TASK INPUTS:
------------------------------------------------------------

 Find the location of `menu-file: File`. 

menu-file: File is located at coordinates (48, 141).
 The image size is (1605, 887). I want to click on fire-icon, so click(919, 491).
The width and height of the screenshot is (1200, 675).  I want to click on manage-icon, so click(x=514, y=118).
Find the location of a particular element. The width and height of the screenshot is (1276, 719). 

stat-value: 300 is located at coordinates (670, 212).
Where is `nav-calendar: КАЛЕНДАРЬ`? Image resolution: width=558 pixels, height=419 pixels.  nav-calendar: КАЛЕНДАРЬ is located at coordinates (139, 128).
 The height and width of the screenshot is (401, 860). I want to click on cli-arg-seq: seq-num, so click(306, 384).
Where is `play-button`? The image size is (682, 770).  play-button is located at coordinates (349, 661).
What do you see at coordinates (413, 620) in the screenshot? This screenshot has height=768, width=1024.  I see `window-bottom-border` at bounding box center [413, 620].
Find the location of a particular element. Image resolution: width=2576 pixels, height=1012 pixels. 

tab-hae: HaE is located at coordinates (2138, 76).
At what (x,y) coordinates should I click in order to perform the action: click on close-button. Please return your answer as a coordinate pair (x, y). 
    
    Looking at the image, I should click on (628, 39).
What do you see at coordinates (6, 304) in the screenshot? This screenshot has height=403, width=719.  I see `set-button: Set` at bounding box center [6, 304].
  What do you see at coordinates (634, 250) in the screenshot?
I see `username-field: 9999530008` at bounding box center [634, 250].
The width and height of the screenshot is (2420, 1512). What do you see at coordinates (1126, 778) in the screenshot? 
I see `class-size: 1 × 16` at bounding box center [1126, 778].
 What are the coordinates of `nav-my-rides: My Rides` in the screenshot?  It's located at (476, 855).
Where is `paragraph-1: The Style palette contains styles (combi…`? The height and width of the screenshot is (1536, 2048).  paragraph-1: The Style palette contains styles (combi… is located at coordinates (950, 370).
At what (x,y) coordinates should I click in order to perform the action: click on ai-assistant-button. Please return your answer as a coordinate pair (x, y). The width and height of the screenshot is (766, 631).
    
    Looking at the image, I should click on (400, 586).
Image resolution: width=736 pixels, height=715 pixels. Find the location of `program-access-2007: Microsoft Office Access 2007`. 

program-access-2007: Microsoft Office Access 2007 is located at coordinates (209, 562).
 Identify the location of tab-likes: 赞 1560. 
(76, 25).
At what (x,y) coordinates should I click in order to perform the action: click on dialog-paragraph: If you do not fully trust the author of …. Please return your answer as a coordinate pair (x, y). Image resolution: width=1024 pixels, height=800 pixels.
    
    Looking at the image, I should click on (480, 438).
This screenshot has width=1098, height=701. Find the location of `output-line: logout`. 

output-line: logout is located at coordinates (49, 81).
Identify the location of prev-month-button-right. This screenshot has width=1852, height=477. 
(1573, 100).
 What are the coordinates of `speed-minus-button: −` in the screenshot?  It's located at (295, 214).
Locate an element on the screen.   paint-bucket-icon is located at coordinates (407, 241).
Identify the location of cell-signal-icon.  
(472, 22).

------------------------------------------------------------

WHAT YOU HAVE TO DO: Quote the part of the records above that opens with the line containing "Identify the location of prev-month-button-right." and closes with the last line of the records. Include both of those lines.

EXERCISE RESULT:
Identify the location of prev-month-button-right. This screenshot has width=1852, height=477. 
(1573, 100).
 What are the coordinates of `speed-minus-button: −` in the screenshot?  It's located at (295, 214).
Locate an element on the screen.   paint-bucket-icon is located at coordinates (407, 241).
Identify the location of cell-signal-icon.  
(472, 22).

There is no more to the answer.